In Ralph's case, he manually carries some cars that he wants to photograph as virtually interchanging with his or other layouts, puts them in the diorama, and photographs them to publish on his blog. Other modelers have taken this a little farther and had a mini or micro layout that, while not connected to the main layout, operates as a "branch". Cars are manually carried as needed between the main layout and the subsidiary micro.
About 10 years ago I was inspired by a micro layout plan at the late Carl Arendt's site, Box Street, designed by the prolific Jack Trollope:
I realized I had enough scrap items laying around from my main layout construction that I could build exactly that plan.

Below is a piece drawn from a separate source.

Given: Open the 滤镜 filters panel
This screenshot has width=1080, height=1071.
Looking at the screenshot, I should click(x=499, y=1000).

The was the preliminary result:
At first I had fun taking it outside and photographing it in natural light, but it was still a hassle to carry it in and out with rolling stock, set it up. plug it in with an extension cord, run it, take it down, etc.

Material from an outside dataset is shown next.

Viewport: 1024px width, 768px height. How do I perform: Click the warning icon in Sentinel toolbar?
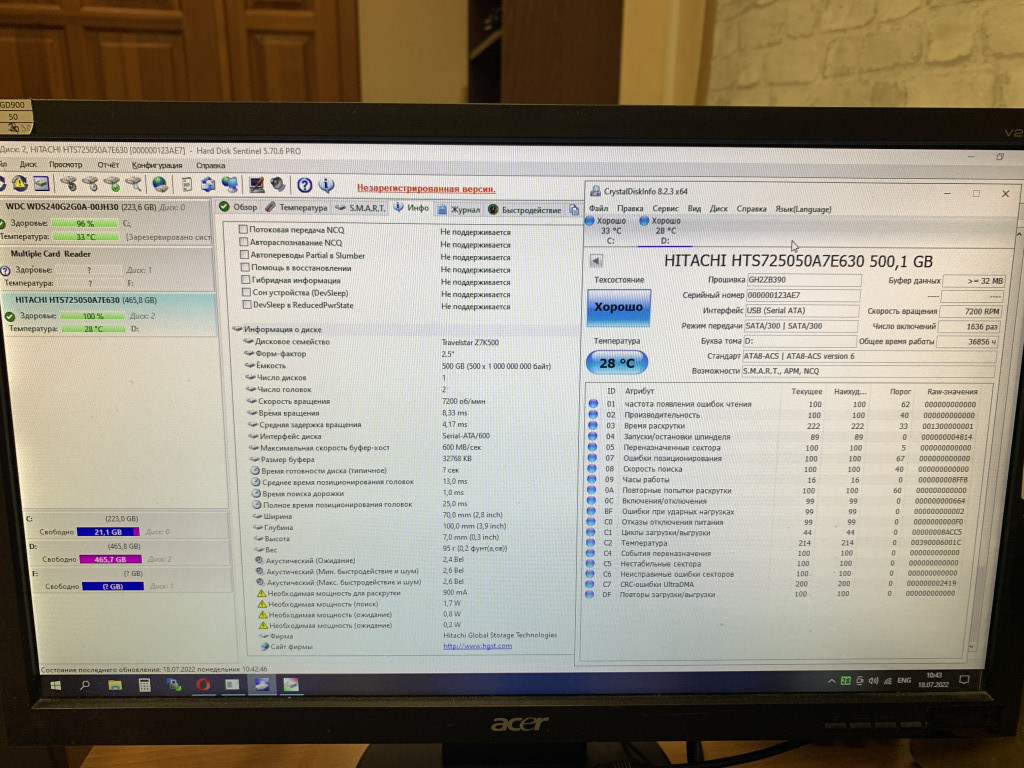18,184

But after a while, I decided to mount it on shelf brackets in a storage room next to my layout room:
Eventually I set it up as a two-station "branch" of my main layoyut on JMRI. The interchange from my main layout is at West Egg. A "route" in JMRI called Hand Carry hosts a "train" called Manual Carry that instructs the 0-5-0 transfer run which cars to move from the Box Street layout to West Egg and vice versa:
A separate JMRI job creates a switchlist for the industries on the Box Street layout (called Paper Box on the LF&NW -- the main industry is a paper mill). One advantage is that it gives me extra spots for car types like wood chip and pulpwood cars that I don't have enough spots for on the main layout.

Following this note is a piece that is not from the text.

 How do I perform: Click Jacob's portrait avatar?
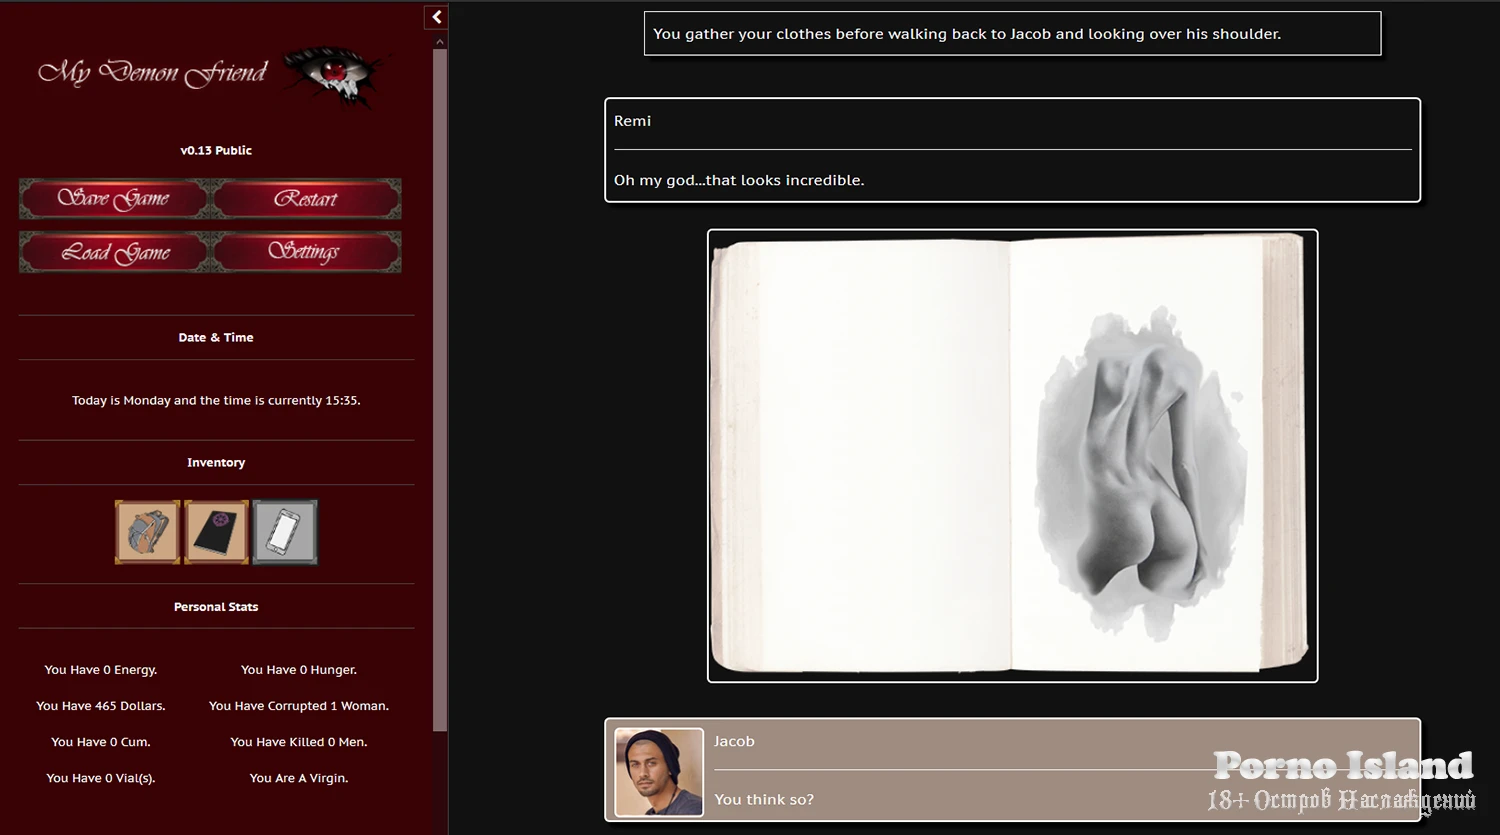coord(658,772)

This is still on DC, not DCC, so I can use locos that I haven't yet converted. However, I've made enough progress on conversions that I'm now thinking about running the DCC bus through the wall to this layout and making it convertible from DC to DCC via a DPDT switch. You can see the Bachmann train-set DC controller that it now uses. A DCC controller will be better for regular operation, but I can still switch to DC for testing new locos or occasionally running unconverted ones.
Then, maybe extending it along the wall. . . I need more spots!